— SHORT TASK —
Reproduce each of the following items line for line, with no changes.
——
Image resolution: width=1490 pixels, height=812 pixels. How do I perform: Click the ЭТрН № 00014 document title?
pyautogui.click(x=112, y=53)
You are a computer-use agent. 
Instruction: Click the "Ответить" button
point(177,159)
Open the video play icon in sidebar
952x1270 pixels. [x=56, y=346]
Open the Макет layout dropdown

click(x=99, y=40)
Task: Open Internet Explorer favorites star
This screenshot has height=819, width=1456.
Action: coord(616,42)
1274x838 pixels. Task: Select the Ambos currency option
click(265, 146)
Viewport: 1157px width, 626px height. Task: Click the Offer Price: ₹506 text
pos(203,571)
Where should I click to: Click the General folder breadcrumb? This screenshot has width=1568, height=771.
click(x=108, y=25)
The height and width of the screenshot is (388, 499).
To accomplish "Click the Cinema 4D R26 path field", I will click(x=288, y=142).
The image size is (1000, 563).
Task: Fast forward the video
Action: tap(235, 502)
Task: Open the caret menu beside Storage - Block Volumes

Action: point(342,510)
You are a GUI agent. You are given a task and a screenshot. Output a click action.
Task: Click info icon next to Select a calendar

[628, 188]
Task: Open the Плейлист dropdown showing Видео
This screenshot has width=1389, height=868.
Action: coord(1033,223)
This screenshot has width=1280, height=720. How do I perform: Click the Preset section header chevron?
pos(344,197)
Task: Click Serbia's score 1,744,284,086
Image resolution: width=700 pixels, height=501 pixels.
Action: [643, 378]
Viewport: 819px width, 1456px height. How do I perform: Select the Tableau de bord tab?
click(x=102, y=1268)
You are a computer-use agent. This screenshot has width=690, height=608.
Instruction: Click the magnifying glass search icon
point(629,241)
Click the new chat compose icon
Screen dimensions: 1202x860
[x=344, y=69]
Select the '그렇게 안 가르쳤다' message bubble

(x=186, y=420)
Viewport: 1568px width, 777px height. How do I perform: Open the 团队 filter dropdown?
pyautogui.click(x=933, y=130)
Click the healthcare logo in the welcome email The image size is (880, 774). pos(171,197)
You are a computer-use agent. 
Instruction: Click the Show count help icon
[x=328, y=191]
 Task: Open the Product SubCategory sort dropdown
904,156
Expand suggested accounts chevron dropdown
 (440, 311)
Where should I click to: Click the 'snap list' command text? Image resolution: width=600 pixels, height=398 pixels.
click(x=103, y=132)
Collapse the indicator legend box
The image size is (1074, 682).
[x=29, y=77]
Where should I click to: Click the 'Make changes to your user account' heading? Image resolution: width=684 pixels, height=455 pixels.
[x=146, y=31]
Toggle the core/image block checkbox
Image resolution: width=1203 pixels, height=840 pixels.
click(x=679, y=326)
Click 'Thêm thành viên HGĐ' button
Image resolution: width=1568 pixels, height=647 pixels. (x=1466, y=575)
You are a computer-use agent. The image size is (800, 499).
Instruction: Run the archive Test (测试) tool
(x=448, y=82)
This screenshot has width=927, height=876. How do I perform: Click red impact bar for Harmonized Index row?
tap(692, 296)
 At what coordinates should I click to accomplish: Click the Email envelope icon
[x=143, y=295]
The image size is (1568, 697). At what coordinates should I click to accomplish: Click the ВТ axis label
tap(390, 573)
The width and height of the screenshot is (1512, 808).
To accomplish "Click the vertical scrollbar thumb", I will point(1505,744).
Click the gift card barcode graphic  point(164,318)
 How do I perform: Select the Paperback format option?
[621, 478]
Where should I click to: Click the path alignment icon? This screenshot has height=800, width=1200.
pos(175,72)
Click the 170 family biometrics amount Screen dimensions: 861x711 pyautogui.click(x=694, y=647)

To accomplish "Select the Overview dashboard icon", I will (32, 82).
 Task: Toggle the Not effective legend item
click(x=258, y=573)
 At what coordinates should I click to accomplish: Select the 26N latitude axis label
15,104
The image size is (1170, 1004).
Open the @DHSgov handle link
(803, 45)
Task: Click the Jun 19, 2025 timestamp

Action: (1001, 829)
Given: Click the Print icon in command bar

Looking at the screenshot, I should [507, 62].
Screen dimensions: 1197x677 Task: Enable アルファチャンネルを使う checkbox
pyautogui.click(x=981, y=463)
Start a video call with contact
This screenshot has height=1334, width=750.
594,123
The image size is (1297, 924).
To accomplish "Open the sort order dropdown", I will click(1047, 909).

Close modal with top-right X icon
——
— EXERCISE ANSWER —
Image resolution: width=1490 pixels, height=812 pixels. How do I perform: Click the ЭТрН № 00014 document title?
pyautogui.click(x=112, y=53)
You are a computer-use agent. 
Instruction: Click the "Ответить" button
point(177,159)
Open the video play icon in sidebar
952x1270 pixels. [x=56, y=346]
Open the Макет layout dropdown

click(x=99, y=40)
Task: Open Internet Explorer favorites star
This screenshot has height=819, width=1456.
Action: coord(616,42)
1274x838 pixels. Task: Select the Ambos currency option
click(265, 146)
Viewport: 1157px width, 626px height. Task: Click the Offer Price: ₹506 text
pos(203,571)
Where should I click to: Click the General folder breadcrumb? This screenshot has width=1568, height=771.
click(x=108, y=25)
The height and width of the screenshot is (388, 499).
To accomplish "Click the Cinema 4D R26 path field", I will click(x=288, y=142).
The image size is (1000, 563).
Task: Fast forward the video
Action: tap(235, 502)
Task: Open the caret menu beside Storage - Block Volumes

Action: point(342,510)
You are a GUI agent. You are given a task and a screenshot. Output a click action.
Task: Click info icon next to Select a calendar

[628, 188]
Task: Open the Плейлист dropdown showing Видео
This screenshot has width=1389, height=868.
Action: coord(1033,223)
This screenshot has width=1280, height=720. How do I perform: Click the Preset section header chevron?
pos(344,197)
Task: Click Serbia's score 1,744,284,086
Image resolution: width=700 pixels, height=501 pixels.
Action: [643, 378]
Viewport: 819px width, 1456px height. How do I perform: Select the Tableau de bord tab?
click(x=102, y=1268)
You are a computer-use agent. This screenshot has width=690, height=608.
Instruction: Click the magnifying glass search icon
point(629,241)
Click the new chat compose icon
Screen dimensions: 1202x860
[x=344, y=69]
Select the '그렇게 안 가르쳤다' message bubble

(x=186, y=420)
Viewport: 1568px width, 777px height. How do I perform: Open the 团队 filter dropdown?
pyautogui.click(x=933, y=130)
Click the healthcare logo in the welcome email The image size is (880, 774). pos(171,197)
You are a computer-use agent. 
Instruction: Click the Show count help icon
[x=328, y=191]
 Task: Open the Product SubCategory sort dropdown
904,156
Expand suggested accounts chevron dropdown
 (440, 311)
Where should I click to: Click the 'snap list' command text? Image resolution: width=600 pixels, height=398 pixels.
click(x=103, y=132)
Collapse the indicator legend box
The image size is (1074, 682).
[x=29, y=77]
Where should I click to: Click the 'Make changes to your user account' heading? Image resolution: width=684 pixels, height=455 pixels.
[x=146, y=31]
Toggle the core/image block checkbox
Image resolution: width=1203 pixels, height=840 pixels.
click(x=679, y=326)
Click 'Thêm thành viên HGĐ' button
Image resolution: width=1568 pixels, height=647 pixels. (x=1466, y=575)
You are a computer-use agent. The image size is (800, 499).
Instruction: Run the archive Test (测试) tool
(x=448, y=82)
This screenshot has width=927, height=876. How do I perform: Click red impact bar for Harmonized Index row?
tap(692, 296)
 At what coordinates should I click to accomplish: Click the Email envelope icon
[x=143, y=295]
The image size is (1568, 697). At what coordinates should I click to accomplish: Click the ВТ axis label
tap(390, 573)
The width and height of the screenshot is (1512, 808).
To accomplish "Click the vertical scrollbar thumb", I will point(1505,744).
Click the gift card barcode graphic  point(164,318)
 How do I perform: Select the Paperback format option?
[621, 478]
Where should I click to: Click the path alignment icon? This screenshot has height=800, width=1200.
pos(175,72)
Click the 170 family biometrics amount Screen dimensions: 861x711 pyautogui.click(x=694, y=647)

To accomplish "Select the Overview dashboard icon", I will (32, 82).
 Task: Toggle the Not effective legend item
click(x=258, y=573)
 At what coordinates should I click to accomplish: Select the 26N latitude axis label
15,104
The image size is (1170, 1004).
Open the @DHSgov handle link
(803, 45)
Task: Click the Jun 19, 2025 timestamp

Action: (1001, 829)
Given: Click the Print icon in command bar

Looking at the screenshot, I should [507, 62].
Screen dimensions: 1197x677 Task: Enable アルファチャンネルを使う checkbox
pyautogui.click(x=981, y=463)
Start a video call with contact
This screenshot has height=1334, width=750.
594,123
The image size is (1297, 924).
To accomplish "Open the sort order dropdown", I will click(1047, 909).

Close modal with top-right X icon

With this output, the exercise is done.